### WHAT YOU ARE ASKED TO DO
Your output must be a faithful copy of the listing underneath.

START RECORDS PROVIDED

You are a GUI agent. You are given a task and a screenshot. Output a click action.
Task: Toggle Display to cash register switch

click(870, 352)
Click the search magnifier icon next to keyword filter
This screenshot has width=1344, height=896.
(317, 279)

END RECORDS PROVIDED

### YOUR RESPONSE
You are a GUI agent. You are given a task and a screenshot. Output a click action.
Task: Toggle Display to cash register switch

click(870, 352)
Click the search magnifier icon next to keyword filter
This screenshot has width=1344, height=896.
(317, 279)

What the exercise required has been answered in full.